You're completely right about it being sexual assault -- it's hard to accept, due to the combination of me liking this person/wanting it not to be sexual assault + that kind of act not being seen as 'sex' from a heteronormative gaze, but you are right. It's just a lot to wrap my head (and heart) around. You're right too about trauma not really being able to be separated in such a neat way.

Thank you also for reassuring me that things do get better with therapy and work. I've just been working on these issues for so long -- seven years, by now? but very on-and-off, and I've moved around to many cities and countries in that time -- and I still don't feel like I've made any progress, so I just have these moments of crisis and frustration. You're right though: it will eventually get better.

My therapist has told me she doesn't think this relationship can become a healthy one, or at least not before I have experiences/relationships with other people. And, rationally, I do understand why. It's just... it's hard to accept: it's so nice to have romantic companionship and support (I've been avoiding relationships for many years), particularly because I don't have many people I feel close to, and because Covid/politics/etc right now is so scary and it feels good to have someone who is there for me and kind to me.

You are right though, in perceiving that I'm pushing through icky feelings - I know that relationships should feel safe and secure at least most of the time, rather than having an underlying feeling of ickiness most of the time. And you're also spot on about me continuing to be 'activated' by this as I continue to be in touch with that person - thanks for phrasing that in that way, that's very helpful to me and feels like a very accurate description of how I feel.

Thank you so much! (Thank you also for responding to me even though Scarleteen is geared towards teens and I'm not a teen anymore - my psychologist is on leave for a month, and I just don't really have any support systems that I can lean on about things like this.)
Sam W
previous staff/volunteer
Posts: 10320
Joined: Mon Jul 28, 2014 9:06 am
Age: 33
Awesomeness Quotient: I raise carnivorous plants
Primary language: english
Pronouns: she/her
Sexual identity: queer
Location: Coast

Re: navigating a difficult past

Unread post by Sam W »

Hi Tenderqueer,

I'm so glad talking here is helpful!

I want to touch on what you said about that need for companionship and support making it difficult to end this relationship or scale it back to a point where you no longer feel that ickiness.

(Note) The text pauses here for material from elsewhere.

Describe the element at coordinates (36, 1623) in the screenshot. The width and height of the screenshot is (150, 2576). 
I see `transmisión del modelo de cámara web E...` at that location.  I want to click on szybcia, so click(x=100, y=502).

I wonder, do you think it would help to start building other relationships, either by deepening ones that already exist or by finding new ones? You could approach that process in baby steps, since you mention that you've been avoiding relationships.

Too, have you mentioned that fear that if you lose this person, you lose companionship and support to your therapist? If so what approaches has she suggested?
And you to whom adversity has dealt the final blow/with smiling bastards lying to you everywhere you go/turn to and put out all your strength of arm and heart and brain/and like the Mary Ellen Carter rise again.